"Damn a crazy loon, anyway," said the engineer, much as one might pass the time of day. "They'd ought to have sense enough to take his gun away from him."
Jeffard explained in a sentence. "It wasn't the crazy one; it was one of the two cut-throats who are kidnaping him—the fellows I'm trying to beat."
"The fellers you're goin' to beat," corrected the engineer. "We'll head 'em off now if the Ninety-seven goes in on three legs. The gall o' the cusses!—why, they might ha' shot somebody!"
From the crossing in the lower valley neither line encounters any special obstacle to speed; and under equal conditions a locomotive race up the Roaring Fork might be an affair of seconds and rail lengths for the victor. But the light engine with regardless orders speedily distanced the passenger train with stops to make; and when the smokes of the mountain-girt town at the head of the valley came in sight, the big engineer pulled his watch and shouted triumphant:—
"Eleven-forty,—and their time's twelve-five. We'll be twenty minutes to the good in spite o'"—
It is conceivable that he would have used a strong figure, but the depravity of things inanimate took the word out of his mouth. There was a tearing crash to the rear; a shock as if a huge projectile had overtaken them; and the flying locomotive came to earth like an eagle with a mangled wing. It was a broken axle under the tender; a tested steel shaft which had outlived the pounding race across the mountains only to fall apart in the last level mile of the home stretch. Jeffard clambered down with the enginemen, and saw defeat, crushing and definite, in the wreck under the tender. But the big engineer was a man for a crisis. One glance at the wreck sufficed, and the fireman got his orders in shot-like sentences.

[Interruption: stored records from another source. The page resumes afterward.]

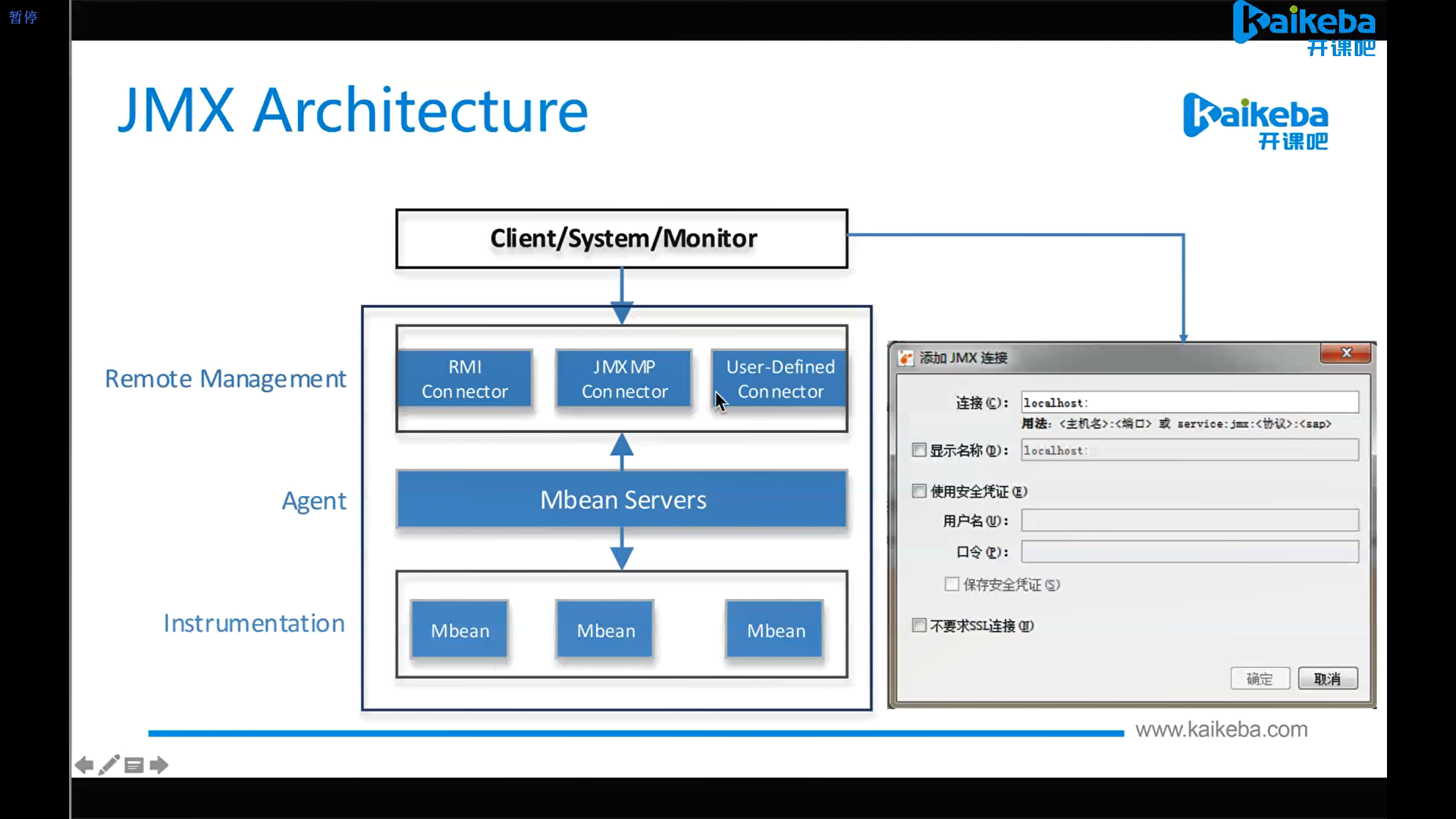Click the password text field
The width and height of the screenshot is (1456, 819).
pos(1189,552)
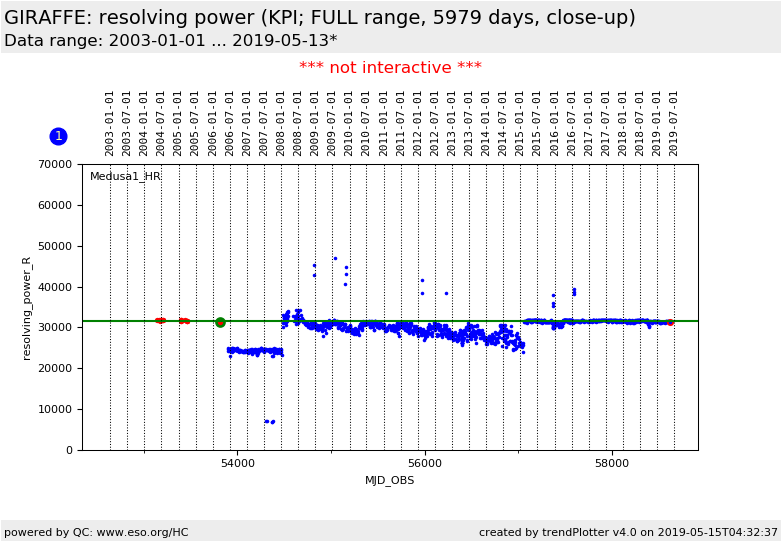Click the red 'not interactive' notice

click(390, 68)
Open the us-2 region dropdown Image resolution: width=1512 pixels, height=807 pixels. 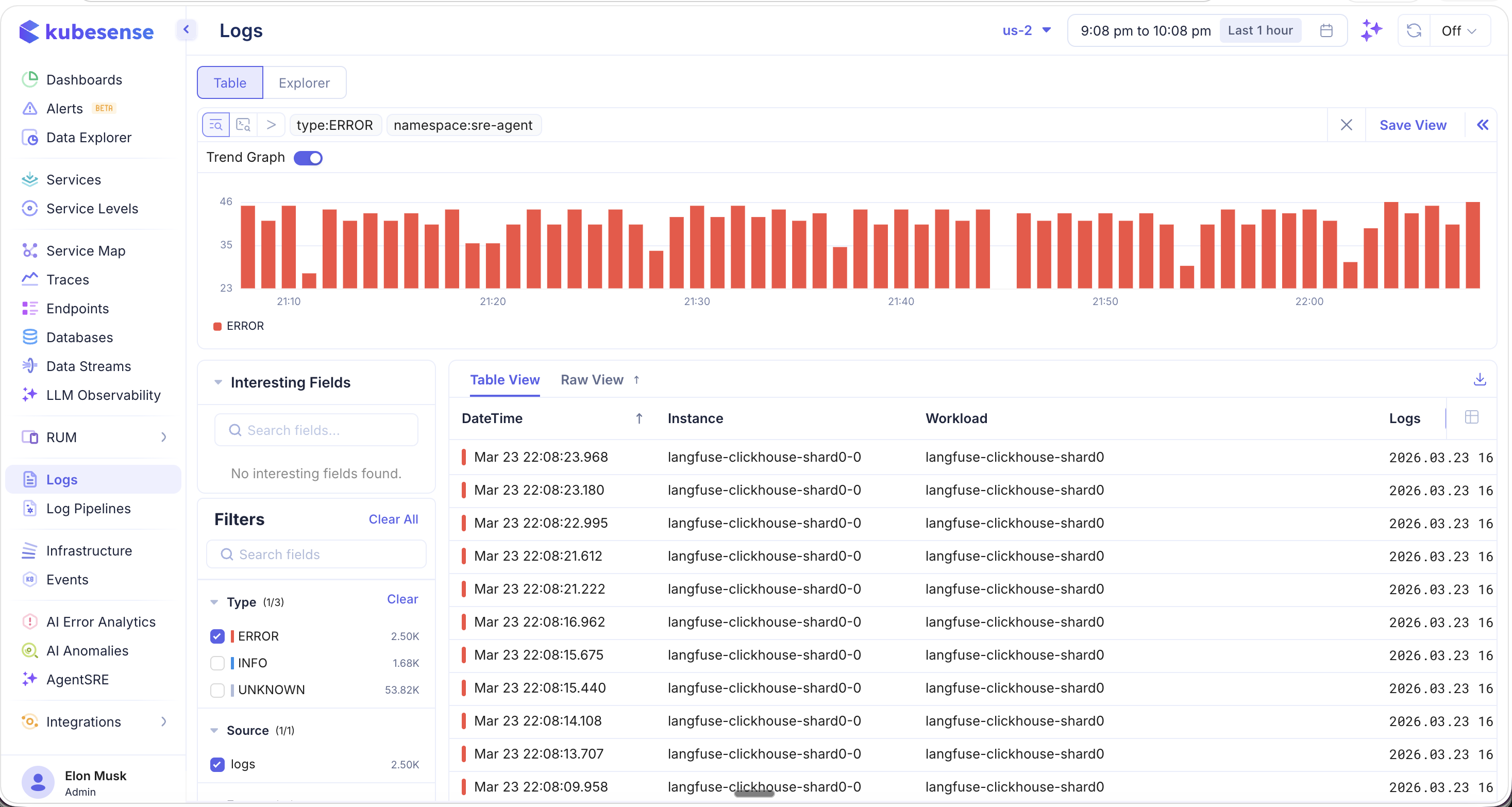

"Up with you, Tom, and give her the water,—both injectors! Drop me the sledge, and get the pinch-bar under the head o' that couplin'-pin when I drive it up. Give her a scoop 'r two o' coal—'nough to run in with. By cripes! we'll beat 'em yet!"
The minced oath came from beneath the engine, and was punctuated by mighty upward blows of the sledge hammer on the coupling-pin, whose head was rising by half-inch impulses from its seat in the footplate. Jeffard saw and understood. The engineer meant to cut loose from the wreck and finish the run without the tender.
"Use me if you can," he offered. "What shall I do?"
"Climb up there and help Tom with that bar. If we can pull this pin we're in it yet."